- The paper introduces a novel server application that streams comprehensive sensor data from HoloLens 2 over TCP, surpassing previous acquisition methods.
- It employs a C++ UWP application combined with a Python client library to deliver 1080p video at 30 FPS with approximately 270 ms latency while ensuring multi-platform support.
- The integration with Unity paves the way for interactive AR/VR applications and future expansion into additional data streams such as spatial mapping and voice input.
Overview of "HoloLens 2 Sensor Streaming"
This paper details the implementation of a server application designed to facilitate real-time streaming of sensor data from the Microsoft HoloLens 2 device over TCP. The developed system represents a significant enhancement over existing HoloLens data acquisition methods by providing comprehensive real-time access to an array of sensor data streams, including four grayscale cameras, a depth sensor, IMU, RGB camera, microphone, and spatial input data such as head pose, eye tracking, and hand tracking.
The server, which operates directly on the HoloLens 2, streams data that can be integrated into Unity projects as a plugin.

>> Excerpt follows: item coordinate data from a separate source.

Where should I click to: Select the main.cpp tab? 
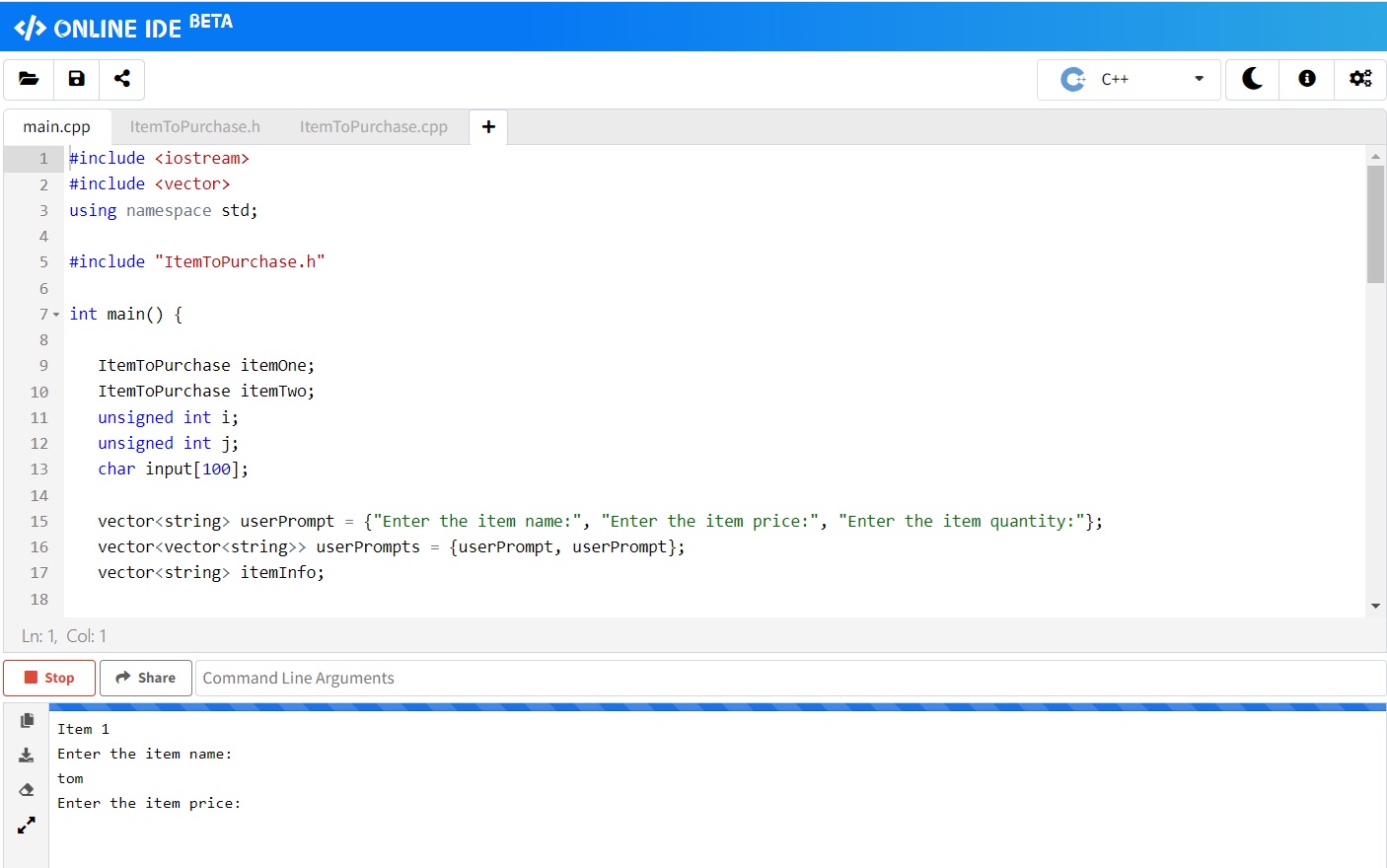pos(56,126)
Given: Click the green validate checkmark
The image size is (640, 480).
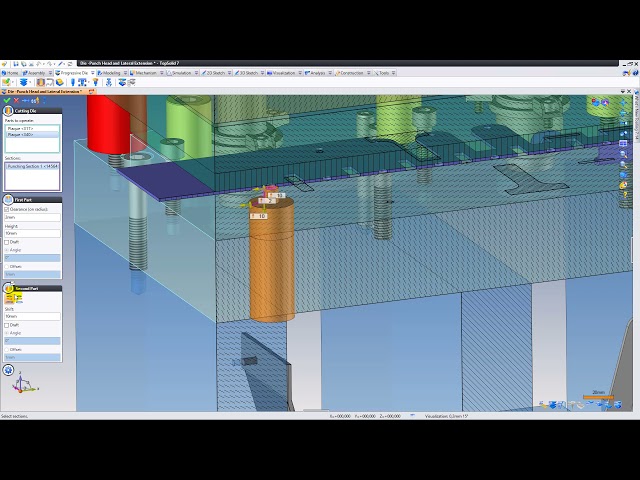Looking at the screenshot, I should click(8, 100).
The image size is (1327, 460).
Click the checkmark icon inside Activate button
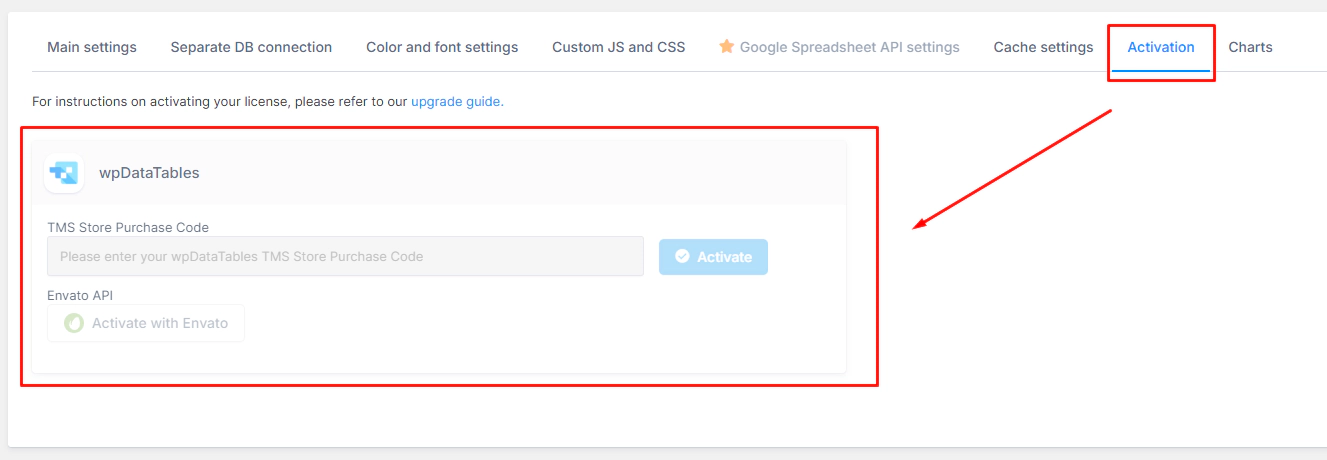682,257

This integration supports upstream capabilities, thereby potentially enhancing computing power when paired with a client system utilizing the Unity Engine. The system addresses existing limitations by offering capabilities beyond those provided by the Windows Device Portal, particularly regarding simultaneous access to multiple sensor streams.
Technical Implementation
The server application is developed as a C++ Universal Windows Platform (UWP) application. It streams various sensor data at specified TCP ports, employing video and audio compression techniques via the Microsoft Media Foundation SDK to ensure smooth data transmission even at full video frame rates. Each stream can operate in one of several modes, depending on its configuration by the client, with optional inclusion of device pose data.
A Python library complements the server application by handling data reception and decoding on the client side. It facilitates real-time experiments by providing decoded data as NumPy arrays, hence simplifying integration with other computing libraries such as OpenCV and PyAV. The multi-system compatibility (Windows, Linux, OS X) of the client library, alongside example code, underscores the system's adaptability in various research and application contexts.
The research paper notes specific performance metrics, such as achieving 1080p video streaming at 30 FPS with a latency of approximately 270 ms. Network bandwidth requirements are effectively managed through compression, where video and audio data are lossy-compressed, yet depth data remains losslessly encoded using PNG format. Tabled bandwidth allocations for each data stream illustrate the server's capability to handle comprehensive data transmission efficiently, maintaining an average total bandwidth of approximately 19 Mbit/s.
Unity Integration and Use Cases
The server's applicability extends into Unity projects, essentially leveraging the Unity Engine for augmented and virtual reality applications using the HoloLens 2. An additional IPC structure enables the Unity plugin to interface with client applications, opening a plethora of possibilities for real-time, interactive developments in mixed reality spaces. Through Unity, researchers and developers can dynamically create and manipulate objects within augmented environments, thus expanding the potential use cases for HoloLens-based research and applications.
Future Work and Implications
The paper proposes further expansion of the system to include additional data streams, such as Spatial Mapping data, Scene Understanding, and Voice Input. The implications for real-time data processing and interactive application development are substantial, signifying potential advancements in domains such as robotics, health care, and cognitive research.
Overall, this research offers both a practical and theoretical advancement by providing a comprehensive, real-time data streaming system for the HoloLens 2, forming a robust framework for future developments in augmented reality data management and application integration.